Fragmento proporcionado:
————————

Solas… nada más solas… quizás mantequilla, quizás aguacate… quizás lo que fuera… pero más bien solas… nada más tortillas de harina; no había más. En aquella casa todo era austero… el diario era escaso y se compraba sólo lo que se consumía. El espectáculo hogareño y de hacer tortillas de harina invadía de aroma las casas y también todo el pueblo. Era el principio y el fin, matutino y vespertino, de la felicidad hogareña. Podía no haber nada más para comer, pero si había tortillas de harina, en cada rostro el regocijo se manifestaba.
En la mesa la bandeja y la sal… la harina, la “harina de flor”, así le decían… el bote de agua caliente, la manteca vegetal y el amase… el buen amase de cada linda mamá… la tabla y el palote… los bollos, los bollos, entre más, mejor… extenderlos y que la tortilla quedara redonda… chiquita, grande o mediana, según el estilo… cocerla al comal y como van saliendo aventarlas a la mesa… una, dos, tres, hasta que se hacía bulto… manazo a quien hurgara.
Esperar, esperar… ahora si, todos a la mesa… uno, dos, tres… quién sabe cuántas; solas o con lo que fuese a desayunar o de cenar, el manjar en sí era la tortilla de harina y si cada día podía haberla, ese día y todos los demás serían felices. El día que no había tortillas de harina, algo pasaba o de plano no había nada o había enfermo en casa.

————————

Datos recopilados:
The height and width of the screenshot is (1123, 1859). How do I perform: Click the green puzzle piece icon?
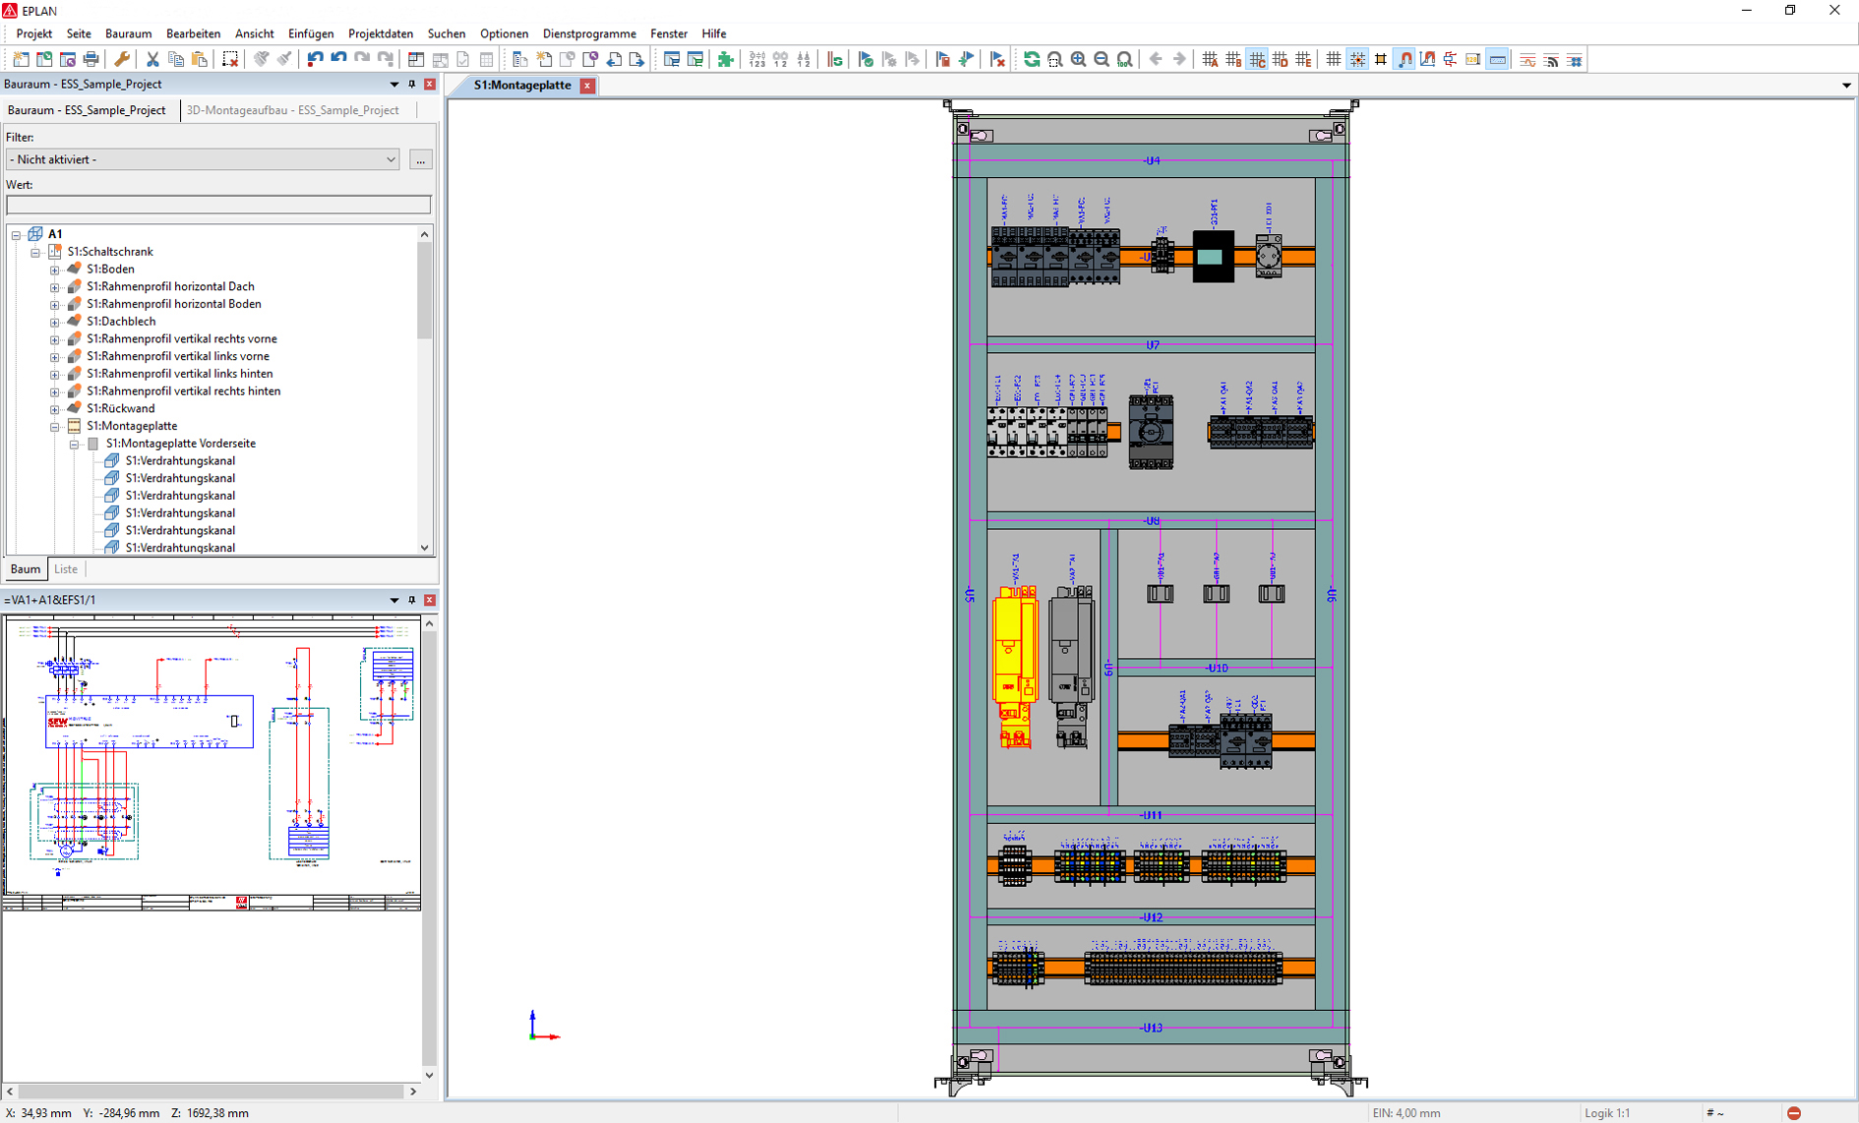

————————

Tareas por realizar:
[1] Cita del texto sobre las tortillas de harina todo lo que va desde "En la mesa la" hasta "enfermo en casa.".
[2] Responde con base en el texto sobre las tortillas de harina:
(a) ¿Cómo le decían a la harina?
(b) ¿Dónde se cocía la tortilla?
(c) ¿Qué sucedía, según el texto, el día que no había tortillas de harina?
[3] Escribe la continuación del texto sobre las tortillas de harina a partir del punto en que termina.

Resultados obtenidos:
[1]
En la mesa la bandeja y la sal… la harina, la “harina de flor”, así le decían… el bote de agua caliente, la manteca vegetal y el amase… el buen amase de cada linda mamá… la tabla y el palote… los bollos, los bollos, entre más, mejor… extenderlos y que la tortilla quedara redonda… chiquita, grande o mediana, según el estilo… cocerla al comal y como van saliendo aventarlas a la mesa… una, dos, tres, hasta que se hacía bulto… manazo a quien hurgara.
Esperar, esperar… ahora si, todos a la mesa… uno, dos, tres… quién sabe cuántas; solas o con lo que fuese a desayunar o de cenar, el manjar en sí era la tortilla de harina y si cada día podía haberla, ese día y todos los demás serían felices. El día que no había tortillas de harina, algo pasaba o de plano no había nada o había enfermo en casa.

[2]
(a) Le decían "harina de flor".
(b) Se cocía al comal.
(c) Algo pasaba, o de plano no había nada, o había enfermo en casa.

[3]
En la escasísima despensa de aquella casa había, arriba del trastero, unas cuantas bolsas de algo: maíz, frijol, sal… pero sobre todo, lo que si podía haber un pequeño bulto de harina, un costalito de cinco kilos, el cual no duraba la semana y luego te mandaban al tendajo a traer un kilo más de harina suelta, envuelta en papel de plomo… corre y corre a la esquina, era el único mandado que no se hacía a regañadientes.
Los recuerdos de las tortillas de harina están siempre ligados a los de una familia integrada… la fase clásica de la unidad familiar por encima de carencias y prohibiciones… los padres y los hijos pequeños en formación, los hermanos, muchos hermanos, pero unas cuantas hermanas, los amigos que iban a la casa… una casa de pocas o muchas cosas, pero una casa unida, fuerte, amorosa, sabiendo disfrutar de la vida, afianzaba en el ruego y expresión de cada madre cuando por gratitud, por un acontecer, decía “¡Bendito sea Dios!”.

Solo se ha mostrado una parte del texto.